Water balance dynamics in mixed crop-livestock systems of northern Ghana: Unraveling the interactions between farm-level and landscape fluxes in the face of climate change

Agro-ecosystem productivity is highly dependent on moisture fluxes yet climate variability and climate change induce unpredictable dynamic interactions between farm-level and landscape-level flow of water resources. In this study, water balance dynamics at the farm level were investigated using real-time in-situ data collected with automated data loggers while the Water-World model populated with long-term hydrological and climatic data was used to ascertain the impact of climate change on moisture fluxes at landscape level on agro-ecosystems of Northern Ghana. On-farm seasonal water balance estimates within intercropped maize-soybean stands revealed that with the 716 mm of rainfall receivedin the season, evapotranspiration (ET) was the predominant factor accounting for about 78% of the fluxes. We demonstrate that runoff levels were not significant for intercropped stands where farmers had conducted soil and water conservation measures which translated to 30% lower runoff levels compared to the control treatments.
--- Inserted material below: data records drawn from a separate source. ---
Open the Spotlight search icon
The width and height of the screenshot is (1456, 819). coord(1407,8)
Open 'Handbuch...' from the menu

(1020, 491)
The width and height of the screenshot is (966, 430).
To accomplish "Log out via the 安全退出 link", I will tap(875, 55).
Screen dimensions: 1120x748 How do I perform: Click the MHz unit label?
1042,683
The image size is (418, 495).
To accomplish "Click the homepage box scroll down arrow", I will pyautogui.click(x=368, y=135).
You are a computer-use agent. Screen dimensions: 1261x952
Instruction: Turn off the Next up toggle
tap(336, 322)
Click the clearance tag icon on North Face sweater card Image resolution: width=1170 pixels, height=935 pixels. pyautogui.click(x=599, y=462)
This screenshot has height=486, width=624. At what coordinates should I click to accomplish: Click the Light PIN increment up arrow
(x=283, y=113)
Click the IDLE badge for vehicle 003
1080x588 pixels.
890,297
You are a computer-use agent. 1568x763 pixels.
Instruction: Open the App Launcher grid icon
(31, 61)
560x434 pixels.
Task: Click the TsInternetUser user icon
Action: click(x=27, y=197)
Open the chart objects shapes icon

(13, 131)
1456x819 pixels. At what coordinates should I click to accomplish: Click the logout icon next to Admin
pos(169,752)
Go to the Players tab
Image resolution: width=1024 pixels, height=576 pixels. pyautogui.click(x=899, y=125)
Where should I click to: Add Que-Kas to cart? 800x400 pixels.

From a bioclimatic standpoint, study results indicate a steady increase in temperature and a projected increase in rainfall over the next 40 years to the 2050s. Increment in rainfall amount could be desirable considering the recurrent dry spells in the Northern parts of Ghana. However, the shorter term impacts, particularly changes in the frequency and severity of rainfall events remain uncertain since increased amounts over short durations may translate into regional extreme events and could increase runoff severity in an area that is already prone to flooding. We surmise that managing variability in terms of innovative water storage solutions that complement soil and water conservation measures will reduce runoff levels and erosion and also help farmers with better coping mechanisms and adaptation to climate change, particularly among the poor resource farmers in these vulnerable landscapes.